Handsprayer yang diproduksi Susanto
memakai dua versi tabung, yaitu tabung jerigen plastik dan tabung umumnya yang terbuat
dari stainless. Untuk jerigen murni buatan Susanto, sedangkan yang stainless
merupakan hasil modifikasi Susanto. Sejauh ini, dari 1.400 petani pembeli alat
ini, hampir 80%-nya memakai yang modifikasi.
Mengapa memilih modifikasi? Umumnya
petani sudah mempunyai tabung stainless dan juga selang, dibuang sayang, karena
itu tinggal modifikasi. Demikian pula dengan harga, kalau yang jerigen harganya
Rp 480.000/unit dan yang modif Rp 380/unit. Hanya saja yang modif beratnya 4,5 kg,
sedangkan yang jerigen 3 kg.
“Kalau yang modif, banyak petani yang punya
selang dan tabung. Tapi ada juga yang minta baru semua. Khusus untuk modif
harus dilakukan di bengkel kami. Tetapi untuk jarak jauh, yang secara online,
akan kami beri buku petunjuk.

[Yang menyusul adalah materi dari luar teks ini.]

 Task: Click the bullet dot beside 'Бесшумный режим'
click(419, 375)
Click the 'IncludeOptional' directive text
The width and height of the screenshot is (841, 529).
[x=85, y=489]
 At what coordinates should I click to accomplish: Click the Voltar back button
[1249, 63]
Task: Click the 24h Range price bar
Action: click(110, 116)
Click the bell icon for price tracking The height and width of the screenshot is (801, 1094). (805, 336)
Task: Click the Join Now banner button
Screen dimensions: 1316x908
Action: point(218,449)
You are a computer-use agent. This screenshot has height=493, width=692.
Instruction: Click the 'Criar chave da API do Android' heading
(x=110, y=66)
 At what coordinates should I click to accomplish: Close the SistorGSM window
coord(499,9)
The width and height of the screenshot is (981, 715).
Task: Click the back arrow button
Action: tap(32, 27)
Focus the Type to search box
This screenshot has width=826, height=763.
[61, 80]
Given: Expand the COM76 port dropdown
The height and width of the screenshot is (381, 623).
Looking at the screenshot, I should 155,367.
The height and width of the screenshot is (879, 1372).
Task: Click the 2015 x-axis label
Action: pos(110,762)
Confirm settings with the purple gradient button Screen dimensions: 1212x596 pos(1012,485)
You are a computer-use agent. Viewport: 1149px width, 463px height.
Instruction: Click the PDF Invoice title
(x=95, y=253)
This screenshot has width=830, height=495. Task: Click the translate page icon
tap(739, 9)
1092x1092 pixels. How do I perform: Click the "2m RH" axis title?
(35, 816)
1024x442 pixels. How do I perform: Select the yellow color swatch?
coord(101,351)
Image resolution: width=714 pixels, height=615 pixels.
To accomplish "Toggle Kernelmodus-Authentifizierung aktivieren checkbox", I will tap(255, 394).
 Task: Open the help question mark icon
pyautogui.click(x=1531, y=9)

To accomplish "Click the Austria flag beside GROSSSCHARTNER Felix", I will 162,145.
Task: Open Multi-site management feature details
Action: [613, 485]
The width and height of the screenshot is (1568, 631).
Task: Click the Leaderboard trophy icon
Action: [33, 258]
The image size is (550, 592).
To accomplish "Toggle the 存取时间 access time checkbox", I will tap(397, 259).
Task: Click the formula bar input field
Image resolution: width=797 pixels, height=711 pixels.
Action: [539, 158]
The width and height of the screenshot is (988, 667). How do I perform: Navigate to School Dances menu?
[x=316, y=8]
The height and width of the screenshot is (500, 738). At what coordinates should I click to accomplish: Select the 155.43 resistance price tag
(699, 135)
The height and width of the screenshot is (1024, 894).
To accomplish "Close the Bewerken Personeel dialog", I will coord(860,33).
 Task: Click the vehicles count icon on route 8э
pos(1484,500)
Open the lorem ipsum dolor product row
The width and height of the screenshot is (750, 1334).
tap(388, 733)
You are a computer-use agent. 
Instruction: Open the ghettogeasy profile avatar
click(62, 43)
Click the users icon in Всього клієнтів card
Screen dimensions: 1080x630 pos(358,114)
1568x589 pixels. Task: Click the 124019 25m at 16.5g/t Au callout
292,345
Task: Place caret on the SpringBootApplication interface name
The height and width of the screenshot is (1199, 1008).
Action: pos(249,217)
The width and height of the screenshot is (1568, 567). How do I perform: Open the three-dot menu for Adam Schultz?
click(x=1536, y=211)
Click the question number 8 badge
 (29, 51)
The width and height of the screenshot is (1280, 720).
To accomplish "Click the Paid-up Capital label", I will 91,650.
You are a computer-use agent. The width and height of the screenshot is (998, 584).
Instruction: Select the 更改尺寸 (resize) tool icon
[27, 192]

Jerigen lakunya paling banyak melalui facebook,”
kata alumni SMA Muhammadiyah Nganjuk ini.
Bahan
handsprayer Susanto terdiri dari jerigen 20 liter atau tabung stainless, batray/accu
5A, dinamo, kenop tangki, kenop selang, saklar ON/OF, jek DC stik, nosel/spuyer, kran, selang, klem, kabel, bok,
tali gendong dan charge batray 4A.
Tinggal
menekan saklar, petani sudah bisa menyemprot. Tabung ini bisa ditaruh di
punggung atau didorong karena diberi roda. Supaya nyaman maka diberi
sabuk. “Charger
isi ulang memiliki indikator pengisian penuh tidaknya baterai, sehingga kita
akan tahu secara pasti kondisi kemampuan penyemprotan ketika akan dipakai,”
katanya.
Keuntungan
antara memakai alat ini dan manual, Susanto memberi perbandingan, “Saya punya
rekan yang jualan mangga. Sebelum nebas, supaya buahnya seragam, maka harus
disemprot. Dia harus nyemprot di ketinggian mangga dengan jumlah ratusan pohon.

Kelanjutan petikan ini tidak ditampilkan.